In this exercise, return only the lines that run from the line with "Instruction: Toggle the" to the end of the entries below, both included. Pictures are not copied.

§ Input data:
- - -
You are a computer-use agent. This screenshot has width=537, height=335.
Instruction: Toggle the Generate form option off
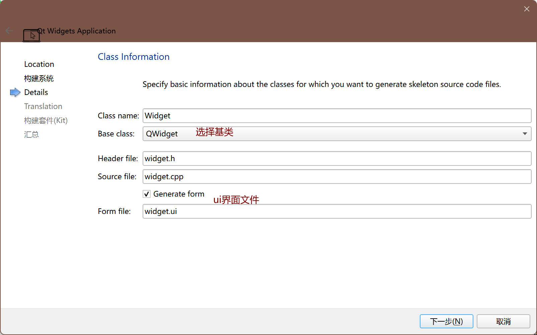pos(146,194)
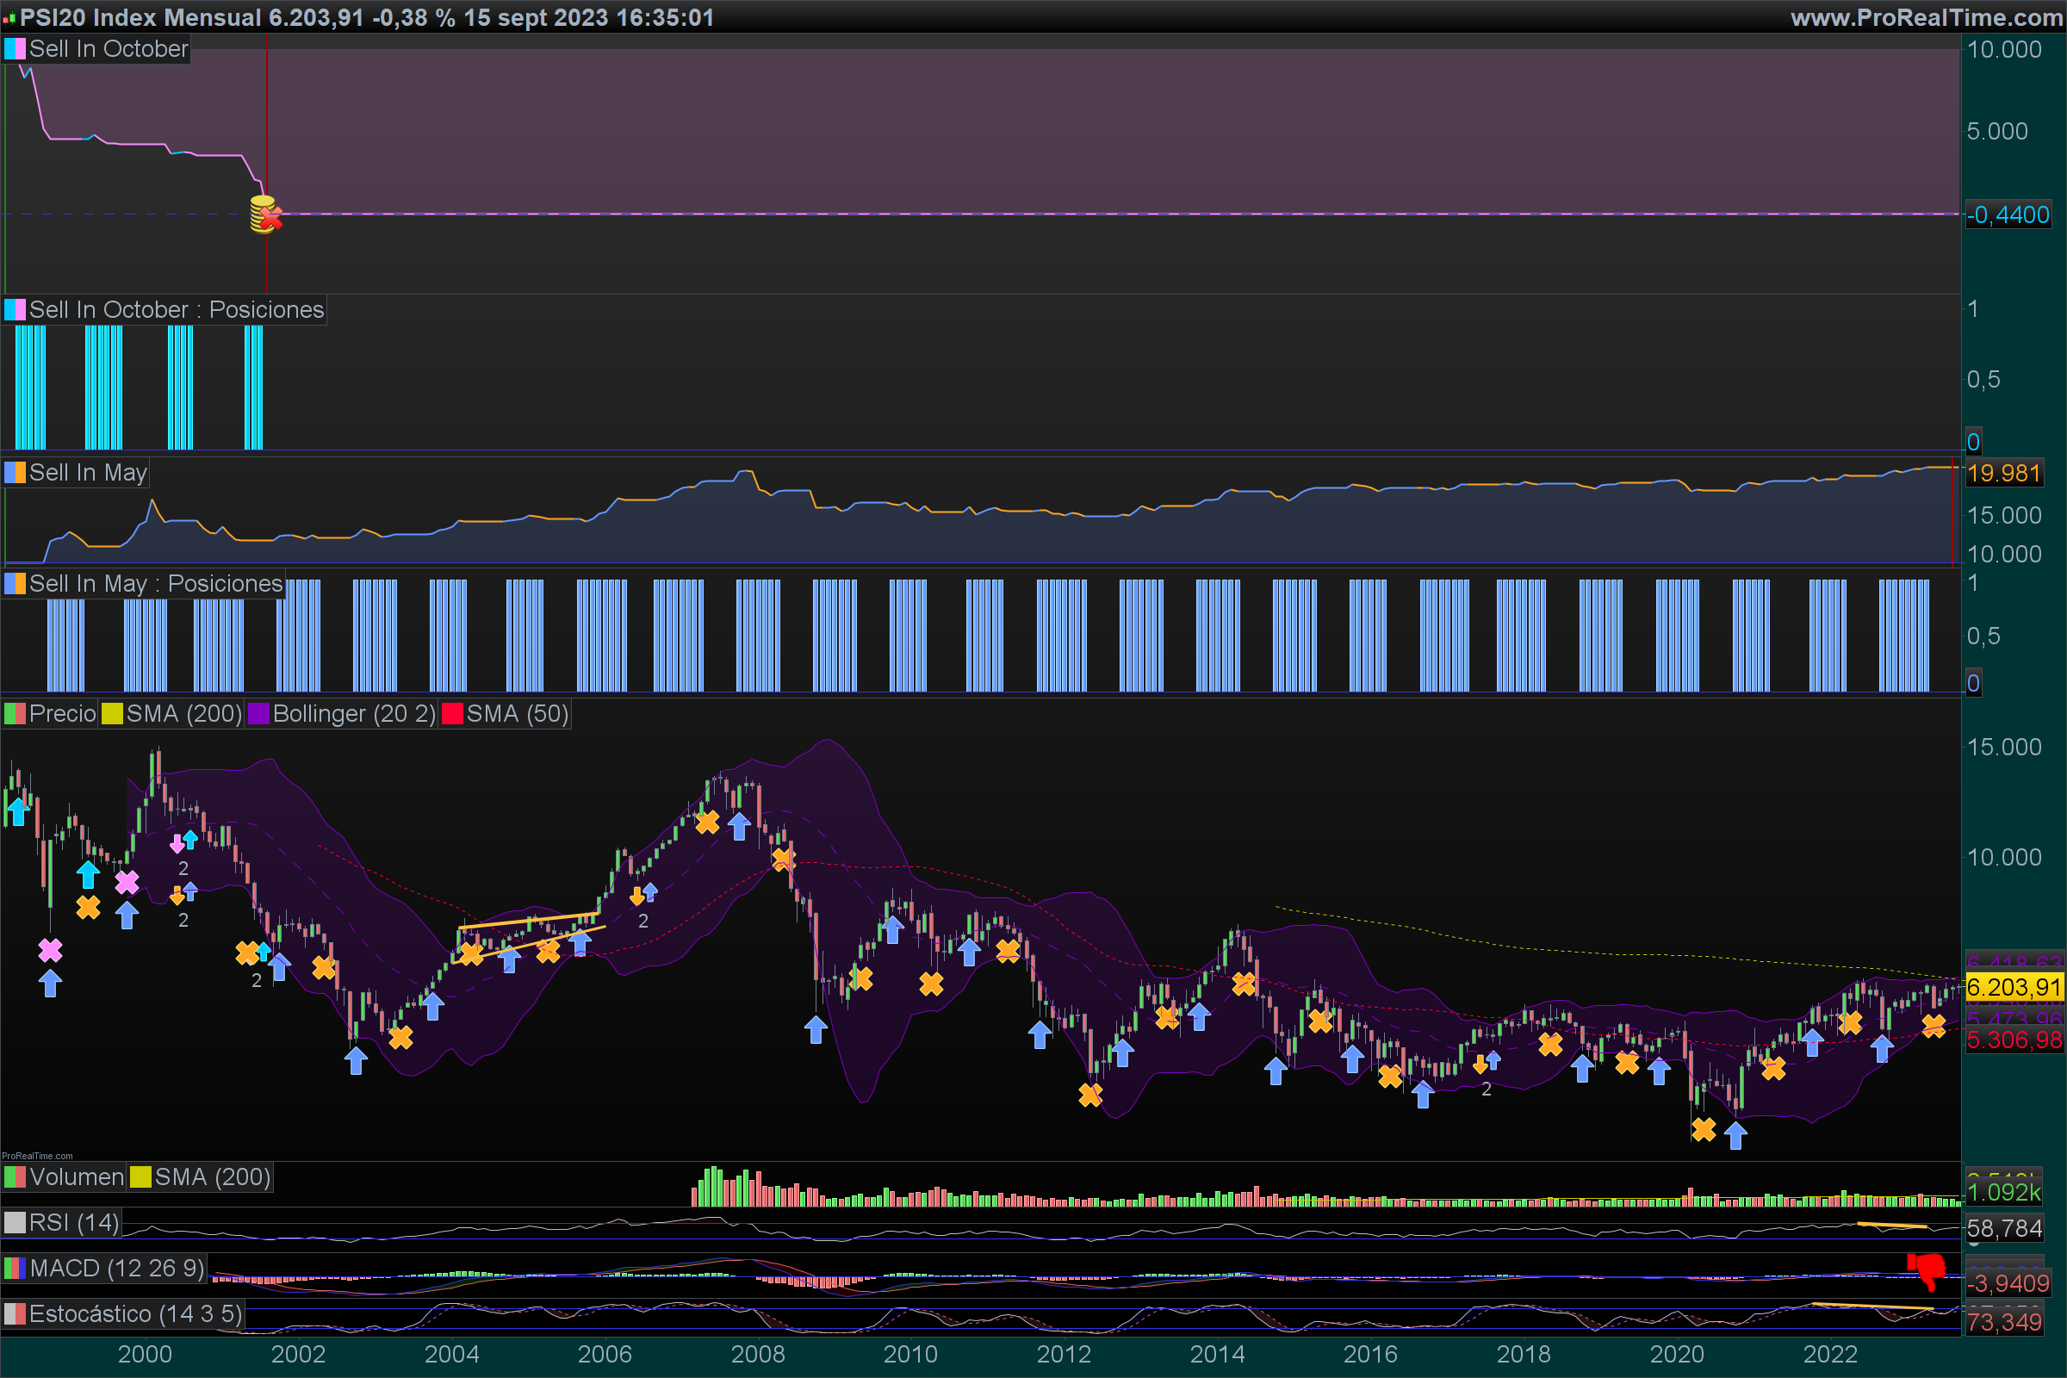Click the red SMA (50) color swatch
2067x1378 pixels.
pyautogui.click(x=452, y=714)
- - -
§ Response:
Instruction: Toggle the Generate form option off
pos(146,194)
Click the red SMA (50) color swatch
2067x1378 pixels.
pyautogui.click(x=452, y=714)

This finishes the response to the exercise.